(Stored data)

********************

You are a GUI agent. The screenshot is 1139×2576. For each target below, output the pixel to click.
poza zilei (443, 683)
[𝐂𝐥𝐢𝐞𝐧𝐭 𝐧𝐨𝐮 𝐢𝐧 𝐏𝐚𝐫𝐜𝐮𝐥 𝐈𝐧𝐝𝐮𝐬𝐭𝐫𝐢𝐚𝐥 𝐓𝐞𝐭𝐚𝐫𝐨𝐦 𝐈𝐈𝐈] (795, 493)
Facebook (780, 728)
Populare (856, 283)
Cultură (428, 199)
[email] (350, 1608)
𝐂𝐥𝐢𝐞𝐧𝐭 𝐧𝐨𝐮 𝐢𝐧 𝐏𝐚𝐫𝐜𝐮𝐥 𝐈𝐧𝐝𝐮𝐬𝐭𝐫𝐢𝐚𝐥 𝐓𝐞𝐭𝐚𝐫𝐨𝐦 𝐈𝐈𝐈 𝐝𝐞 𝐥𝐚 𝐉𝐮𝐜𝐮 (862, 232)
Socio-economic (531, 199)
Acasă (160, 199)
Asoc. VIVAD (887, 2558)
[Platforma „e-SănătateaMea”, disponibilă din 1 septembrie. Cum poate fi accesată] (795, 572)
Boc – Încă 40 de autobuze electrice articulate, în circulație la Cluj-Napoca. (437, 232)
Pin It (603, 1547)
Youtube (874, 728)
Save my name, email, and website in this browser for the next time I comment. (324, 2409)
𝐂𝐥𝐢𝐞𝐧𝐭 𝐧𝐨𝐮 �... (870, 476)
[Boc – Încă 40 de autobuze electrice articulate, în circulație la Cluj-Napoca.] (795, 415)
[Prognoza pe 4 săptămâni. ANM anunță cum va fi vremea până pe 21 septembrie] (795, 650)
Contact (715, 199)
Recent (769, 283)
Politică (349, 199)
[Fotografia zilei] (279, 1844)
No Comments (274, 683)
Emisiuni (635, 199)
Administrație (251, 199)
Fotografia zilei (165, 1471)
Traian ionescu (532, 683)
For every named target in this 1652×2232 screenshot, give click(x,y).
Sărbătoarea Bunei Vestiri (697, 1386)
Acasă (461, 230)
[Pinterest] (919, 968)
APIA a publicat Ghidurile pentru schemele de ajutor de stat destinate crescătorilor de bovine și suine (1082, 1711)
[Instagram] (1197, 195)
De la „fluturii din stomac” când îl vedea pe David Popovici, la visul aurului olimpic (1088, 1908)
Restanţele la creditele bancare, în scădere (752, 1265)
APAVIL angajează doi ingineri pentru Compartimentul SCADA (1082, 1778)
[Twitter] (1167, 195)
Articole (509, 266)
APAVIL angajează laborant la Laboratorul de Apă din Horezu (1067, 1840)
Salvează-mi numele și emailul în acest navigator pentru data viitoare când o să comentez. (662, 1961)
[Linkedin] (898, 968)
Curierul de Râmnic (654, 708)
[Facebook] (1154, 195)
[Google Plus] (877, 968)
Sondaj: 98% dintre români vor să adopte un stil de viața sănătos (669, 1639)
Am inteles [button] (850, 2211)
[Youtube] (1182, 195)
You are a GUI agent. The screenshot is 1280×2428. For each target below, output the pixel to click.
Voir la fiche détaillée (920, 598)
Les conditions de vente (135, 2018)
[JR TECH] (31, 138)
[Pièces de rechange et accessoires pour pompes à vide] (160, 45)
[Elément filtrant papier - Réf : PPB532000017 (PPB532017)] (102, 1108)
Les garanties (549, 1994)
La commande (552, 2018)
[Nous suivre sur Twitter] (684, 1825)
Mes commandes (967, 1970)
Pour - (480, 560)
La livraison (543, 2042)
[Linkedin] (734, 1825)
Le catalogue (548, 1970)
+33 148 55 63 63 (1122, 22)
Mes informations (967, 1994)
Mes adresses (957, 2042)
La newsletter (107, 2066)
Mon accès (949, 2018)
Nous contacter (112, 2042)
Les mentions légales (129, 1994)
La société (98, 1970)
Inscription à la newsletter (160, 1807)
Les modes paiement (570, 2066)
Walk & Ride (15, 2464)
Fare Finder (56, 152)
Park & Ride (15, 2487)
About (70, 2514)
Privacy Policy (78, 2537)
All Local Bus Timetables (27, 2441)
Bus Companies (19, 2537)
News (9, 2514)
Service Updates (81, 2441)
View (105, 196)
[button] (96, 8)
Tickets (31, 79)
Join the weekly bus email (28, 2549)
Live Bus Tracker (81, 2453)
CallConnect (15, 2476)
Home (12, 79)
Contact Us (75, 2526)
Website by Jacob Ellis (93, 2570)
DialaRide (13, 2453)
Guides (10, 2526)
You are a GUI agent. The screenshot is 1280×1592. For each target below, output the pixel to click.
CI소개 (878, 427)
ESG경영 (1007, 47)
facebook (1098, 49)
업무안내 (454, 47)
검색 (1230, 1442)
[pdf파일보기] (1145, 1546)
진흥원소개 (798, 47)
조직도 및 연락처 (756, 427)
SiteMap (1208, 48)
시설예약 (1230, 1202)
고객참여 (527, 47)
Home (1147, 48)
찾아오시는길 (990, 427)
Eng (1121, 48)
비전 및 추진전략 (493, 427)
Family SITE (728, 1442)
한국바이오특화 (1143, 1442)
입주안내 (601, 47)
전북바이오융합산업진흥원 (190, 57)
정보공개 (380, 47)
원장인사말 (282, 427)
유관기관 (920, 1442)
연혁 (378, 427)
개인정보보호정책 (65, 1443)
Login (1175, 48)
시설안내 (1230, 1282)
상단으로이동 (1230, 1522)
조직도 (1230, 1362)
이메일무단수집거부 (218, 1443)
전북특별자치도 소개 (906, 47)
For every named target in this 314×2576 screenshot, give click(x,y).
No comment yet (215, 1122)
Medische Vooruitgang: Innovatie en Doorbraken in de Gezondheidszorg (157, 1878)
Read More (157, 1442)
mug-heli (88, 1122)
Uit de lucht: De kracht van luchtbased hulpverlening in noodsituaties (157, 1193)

********************

All that is wanted is the stretch of lines above from the one containing "[Prognoza pe 4" through the one containing "Restanţele la creditele", duplicated exactly.

▸ **Result below**:
[Prognoza pe 4 săptămâni. ANM anunță cum va fi vremea până pe 21 septembrie] (795, 650)
Contact (715, 199)
Recent (769, 283)
Politică (349, 199)
[Fotografia zilei] (279, 1844)
No Comments (274, 683)
Emisiuni (635, 199)
Administrație (251, 199)
Fotografia zilei (165, 1471)
Traian ionescu (532, 683)
For every named target in this 1652×2232 screenshot, give click(x,y).
Sărbătoarea Bunei Vestiri (697, 1386)
Acasă (461, 230)
[Pinterest] (919, 968)
APIA a publicat Ghidurile pentru schemele de ajutor de stat destinate crescătorilor de bovine și suine (1082, 1711)
[Instagram] (1197, 195)
De la „fluturii din stomac” când îl vedea pe David Popovici, la visul aurului olimpic (1088, 1908)
Restanţele la creditele bancare, în scădere (752, 1265)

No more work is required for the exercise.